## [Required action]
Whenever a line in the material below includes "output", copy that line.

"""

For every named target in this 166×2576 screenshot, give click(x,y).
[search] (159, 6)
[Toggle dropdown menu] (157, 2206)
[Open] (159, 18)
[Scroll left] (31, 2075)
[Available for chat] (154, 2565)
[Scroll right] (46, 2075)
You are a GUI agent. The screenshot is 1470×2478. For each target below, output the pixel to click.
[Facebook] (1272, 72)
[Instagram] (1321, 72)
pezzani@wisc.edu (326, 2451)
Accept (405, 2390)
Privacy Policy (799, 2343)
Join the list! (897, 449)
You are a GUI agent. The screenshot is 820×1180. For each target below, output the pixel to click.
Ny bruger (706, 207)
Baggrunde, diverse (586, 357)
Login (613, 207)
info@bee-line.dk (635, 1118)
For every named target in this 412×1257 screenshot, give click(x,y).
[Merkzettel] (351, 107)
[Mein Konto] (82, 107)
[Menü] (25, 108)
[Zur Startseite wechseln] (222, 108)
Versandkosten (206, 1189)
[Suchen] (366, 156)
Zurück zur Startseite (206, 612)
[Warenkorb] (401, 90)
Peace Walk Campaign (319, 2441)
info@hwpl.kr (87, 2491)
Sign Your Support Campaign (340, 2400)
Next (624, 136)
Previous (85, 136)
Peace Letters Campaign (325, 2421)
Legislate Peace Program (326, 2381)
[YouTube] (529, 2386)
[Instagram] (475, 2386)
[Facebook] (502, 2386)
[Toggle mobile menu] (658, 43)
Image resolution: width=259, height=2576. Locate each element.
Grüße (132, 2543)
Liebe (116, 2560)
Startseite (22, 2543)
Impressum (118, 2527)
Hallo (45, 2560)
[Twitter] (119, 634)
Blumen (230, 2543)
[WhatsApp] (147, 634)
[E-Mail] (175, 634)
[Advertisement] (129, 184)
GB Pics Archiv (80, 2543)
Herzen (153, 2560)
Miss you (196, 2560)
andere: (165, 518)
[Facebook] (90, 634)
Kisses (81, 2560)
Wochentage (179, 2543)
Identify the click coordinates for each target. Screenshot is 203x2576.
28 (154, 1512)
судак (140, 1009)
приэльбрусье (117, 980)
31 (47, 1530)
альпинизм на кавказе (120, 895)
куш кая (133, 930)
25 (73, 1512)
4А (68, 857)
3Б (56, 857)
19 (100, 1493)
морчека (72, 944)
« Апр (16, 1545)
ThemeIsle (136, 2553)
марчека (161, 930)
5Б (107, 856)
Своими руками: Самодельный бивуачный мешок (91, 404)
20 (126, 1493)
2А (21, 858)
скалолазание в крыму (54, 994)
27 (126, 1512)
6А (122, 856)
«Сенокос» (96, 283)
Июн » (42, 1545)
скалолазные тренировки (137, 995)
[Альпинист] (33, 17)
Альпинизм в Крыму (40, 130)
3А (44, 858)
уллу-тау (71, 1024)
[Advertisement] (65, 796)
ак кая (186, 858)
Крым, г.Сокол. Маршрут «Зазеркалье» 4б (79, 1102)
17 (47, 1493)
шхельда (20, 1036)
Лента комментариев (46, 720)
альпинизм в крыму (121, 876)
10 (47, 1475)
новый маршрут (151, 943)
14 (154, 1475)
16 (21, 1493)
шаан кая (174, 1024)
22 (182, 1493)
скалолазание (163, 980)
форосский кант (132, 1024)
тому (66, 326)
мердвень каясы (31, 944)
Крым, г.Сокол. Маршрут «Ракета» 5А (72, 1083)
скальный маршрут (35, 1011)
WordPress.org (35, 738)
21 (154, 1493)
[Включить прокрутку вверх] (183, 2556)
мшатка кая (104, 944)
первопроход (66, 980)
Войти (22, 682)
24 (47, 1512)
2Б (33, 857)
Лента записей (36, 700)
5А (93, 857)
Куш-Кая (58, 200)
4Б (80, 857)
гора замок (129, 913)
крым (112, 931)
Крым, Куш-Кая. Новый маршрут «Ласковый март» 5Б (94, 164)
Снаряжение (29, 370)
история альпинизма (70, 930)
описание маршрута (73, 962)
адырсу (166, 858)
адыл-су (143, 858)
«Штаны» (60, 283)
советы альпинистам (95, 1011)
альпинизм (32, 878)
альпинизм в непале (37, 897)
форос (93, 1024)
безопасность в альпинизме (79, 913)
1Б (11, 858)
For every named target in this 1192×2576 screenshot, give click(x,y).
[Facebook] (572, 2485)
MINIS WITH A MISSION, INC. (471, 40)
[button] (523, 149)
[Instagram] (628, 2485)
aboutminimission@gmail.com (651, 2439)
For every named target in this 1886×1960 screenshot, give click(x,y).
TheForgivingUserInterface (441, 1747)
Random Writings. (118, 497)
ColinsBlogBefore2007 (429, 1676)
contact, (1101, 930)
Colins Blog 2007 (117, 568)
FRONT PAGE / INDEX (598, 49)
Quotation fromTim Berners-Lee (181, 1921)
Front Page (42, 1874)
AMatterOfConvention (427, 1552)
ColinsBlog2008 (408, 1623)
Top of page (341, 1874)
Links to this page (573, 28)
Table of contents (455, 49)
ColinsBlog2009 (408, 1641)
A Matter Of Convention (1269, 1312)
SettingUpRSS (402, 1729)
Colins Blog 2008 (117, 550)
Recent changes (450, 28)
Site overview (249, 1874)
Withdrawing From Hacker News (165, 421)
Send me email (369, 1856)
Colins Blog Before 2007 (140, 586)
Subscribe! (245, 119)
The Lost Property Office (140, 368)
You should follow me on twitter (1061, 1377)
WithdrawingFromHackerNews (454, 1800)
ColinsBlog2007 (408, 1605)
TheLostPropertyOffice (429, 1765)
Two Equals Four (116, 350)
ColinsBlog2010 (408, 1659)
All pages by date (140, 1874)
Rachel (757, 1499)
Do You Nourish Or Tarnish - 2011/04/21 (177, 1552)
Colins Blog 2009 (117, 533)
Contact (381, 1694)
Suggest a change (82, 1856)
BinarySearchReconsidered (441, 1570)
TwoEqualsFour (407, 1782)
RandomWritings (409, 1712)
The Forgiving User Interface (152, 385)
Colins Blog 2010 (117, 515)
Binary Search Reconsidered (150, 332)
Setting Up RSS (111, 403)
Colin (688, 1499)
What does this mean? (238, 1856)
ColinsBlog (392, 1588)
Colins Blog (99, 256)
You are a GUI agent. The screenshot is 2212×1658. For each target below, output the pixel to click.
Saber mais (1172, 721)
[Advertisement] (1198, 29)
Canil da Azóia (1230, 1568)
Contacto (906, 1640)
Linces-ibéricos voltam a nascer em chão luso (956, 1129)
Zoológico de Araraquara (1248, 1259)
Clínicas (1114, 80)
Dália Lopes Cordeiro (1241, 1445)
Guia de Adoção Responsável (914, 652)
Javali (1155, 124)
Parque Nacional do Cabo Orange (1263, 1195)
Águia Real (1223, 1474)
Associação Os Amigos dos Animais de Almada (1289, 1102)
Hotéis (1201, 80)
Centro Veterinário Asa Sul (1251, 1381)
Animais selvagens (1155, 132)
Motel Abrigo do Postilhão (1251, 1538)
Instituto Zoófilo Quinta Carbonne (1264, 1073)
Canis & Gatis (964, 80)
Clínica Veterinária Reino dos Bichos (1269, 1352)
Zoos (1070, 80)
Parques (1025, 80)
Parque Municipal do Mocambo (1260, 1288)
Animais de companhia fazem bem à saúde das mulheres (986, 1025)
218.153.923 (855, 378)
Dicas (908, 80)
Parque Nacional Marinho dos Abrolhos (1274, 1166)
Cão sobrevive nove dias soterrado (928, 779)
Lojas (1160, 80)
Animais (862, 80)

"""

## [Exercise result]
You are a GUI agent. The screenshot is 1470×2478. For each target below, output the pixel to click.
You are a GUI agent. The screenshot is 820×1180. For each target below, output the pixel to click.
You are a GUI agent. The screenshot is 2212×1658. For each target below, output the pixel to click.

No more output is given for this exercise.